Troy Brouwer’s contract is not good. We know it. You know. There’s a very good chance that after one season, even the Calgary Flames know it. But through three seasons of Brad Treliving’s management, Brouwer’s deal isn’t the biggest issue on the club heading into a busy summer.
It’s actually Lance Bouma’s three-year deal worth $2.2 million per season that’s the worst deal on the team for a handful of reasons.
It’s too expensive
In a cap world, teams need to have a logical structure to their team both in terms of the roles that players play and the cap structure of the team. On most teams, players that make a lot of money play on the top two lines, occasionally top three, or the top two defensive pairings. The remainder of the rosters are usually inexpensive role players.
Bouma? He’s been consistently in the bottom six during the first two seasons of his deal, and he’s even been a fairly regular healthy scratch.
It was based on bounces
Remember Bouma’s contract year in 2014-15? As a pending restricted free agent, everything went in for him. He had 16 goals and 34 points. His personal shooting percentage? 15.4%. The two seasons before that? 3.8% and 6.1%. After? 4.1% and 5.7%. From that standpoint, it’s an obvious outlier.
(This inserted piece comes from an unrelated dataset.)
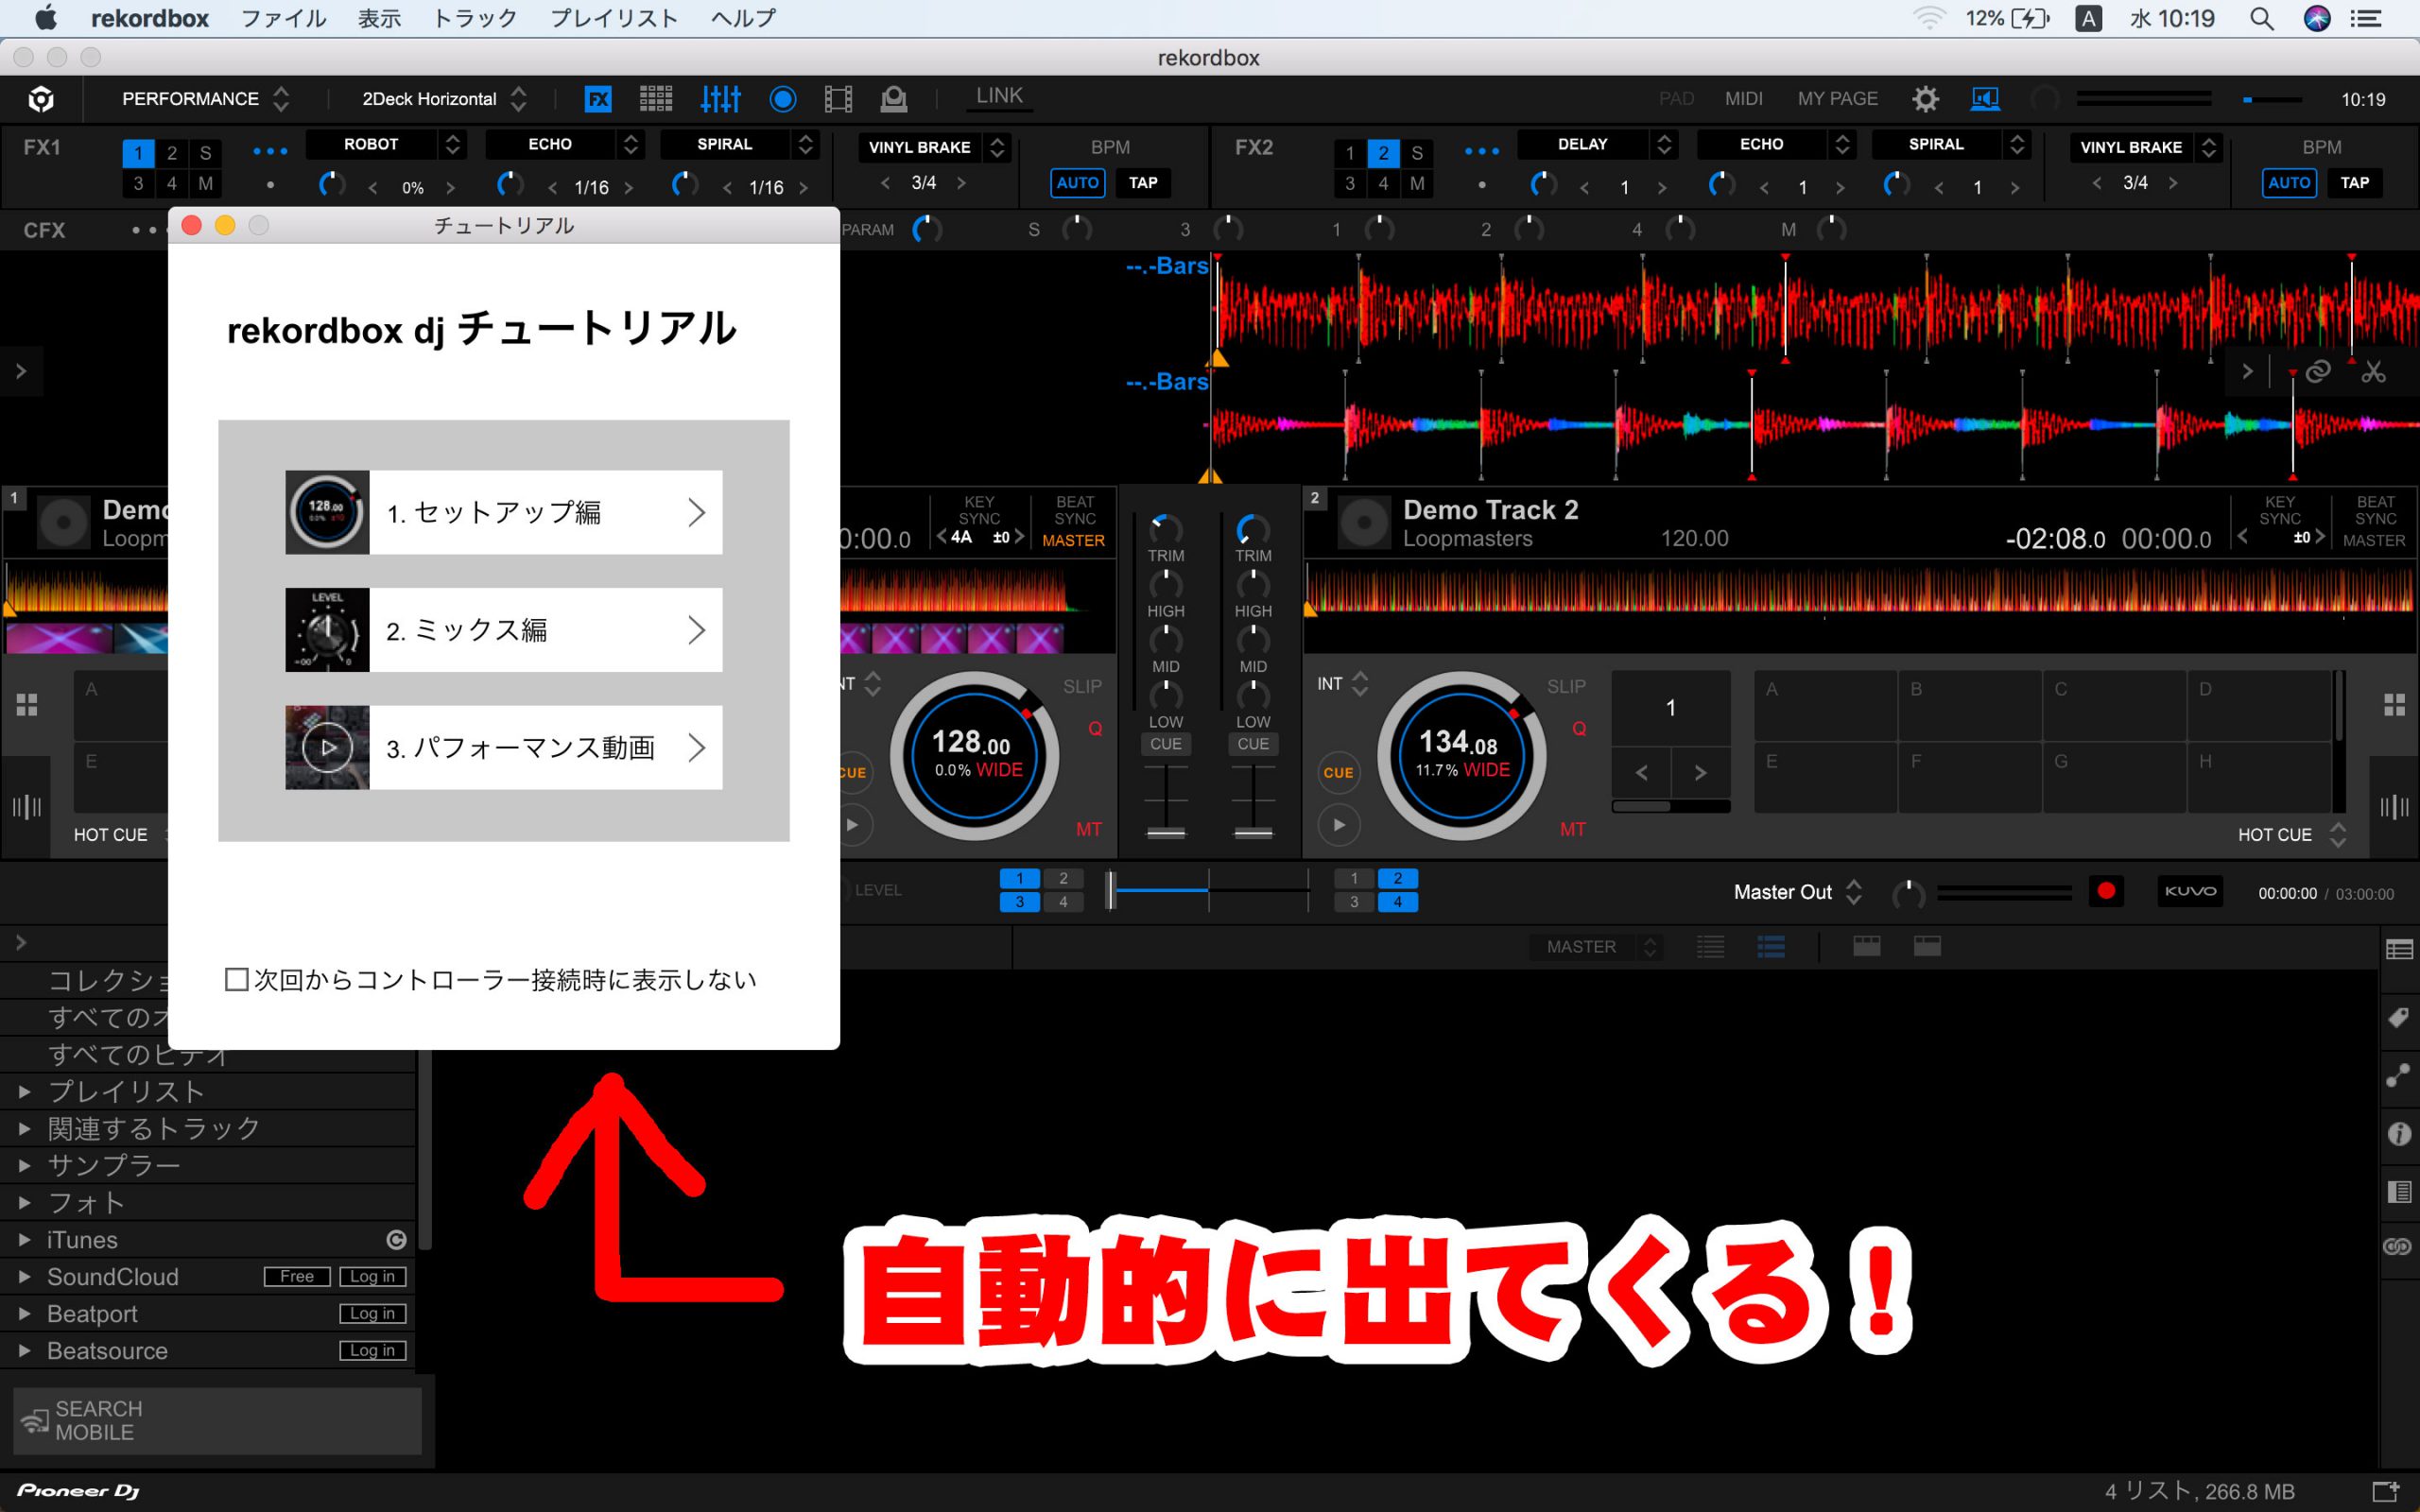
Task: Open tutorial 1 セットアップ編
Action: [x=504, y=512]
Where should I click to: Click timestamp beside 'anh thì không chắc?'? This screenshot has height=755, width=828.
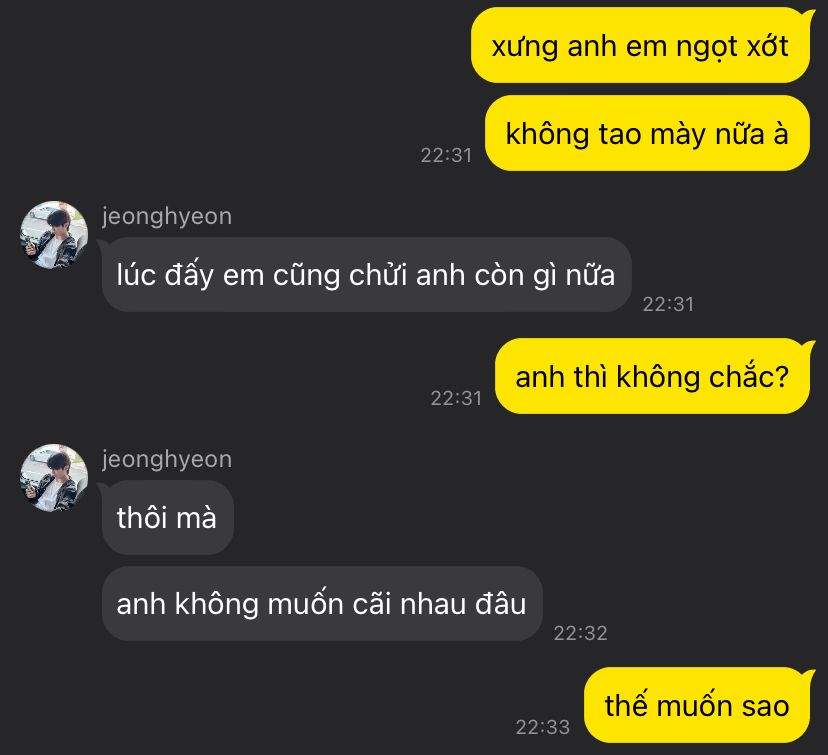(x=456, y=398)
His on-ice shooting percentage (the percentage of all shots by anybody on the Flames that went in when he was on the ice) that year? 10.8%. The rest of his career wobbled between 6.5% and 8.3%. Again, that season was an outlier. Everything (relatively) went in for him whenever he was on the ice. It wasn’t likely to happen again. So far, it hasn’t.
It’s too long
Let’s give Bouma and the Flames the benefit of the doubt. Two years ago, Bouma was a 25-year-old bottom sixer. Generally speaking, players don’t catapult from the fourth line to the top six at that age, but it does happen from time to time. Also generally speaking, big spikes of production in contract years for restricted free agents are usually followed by “show me” contracts – short-term deals that allow a team to hedge their bets and allow a player to build a bigger sample size of strong play on which to base a contract ask.
Instead, the Flames gave Bouma a three-year deal based off of one good season. It probably allowed them to avoid arbitration, but it’s a big drag on their payroll for a long while.
It sets an awful precedent
Here’s the worst part: having Bouma on the books allows basically every good bottom sixer to point at the deal and say “I want that, too.”
Sam Bennett, Kris Versteeg, Alex Chiasson and Micheal Ferland all require new contracts this summer. All have higher levels of cumulative career production than Bouma did at the time he was rewarded with his shiny new deal. All have scored more than Bouma in recent years. Heck, Versteeg even out-scored Bouma’s percentage-driven contract year. If I’m one of their agents, I point out the similarities, demand the Bouma deal and then sit and wait.
Bouma’s contract is too expensive and too long. And because it’s still on the books, it gives pending free agents a very simple internal market value for bottom sixers through a deal signed by the current general manager. In other words: it’s likely to become even more expensive for the Flames before it finally expires next summer.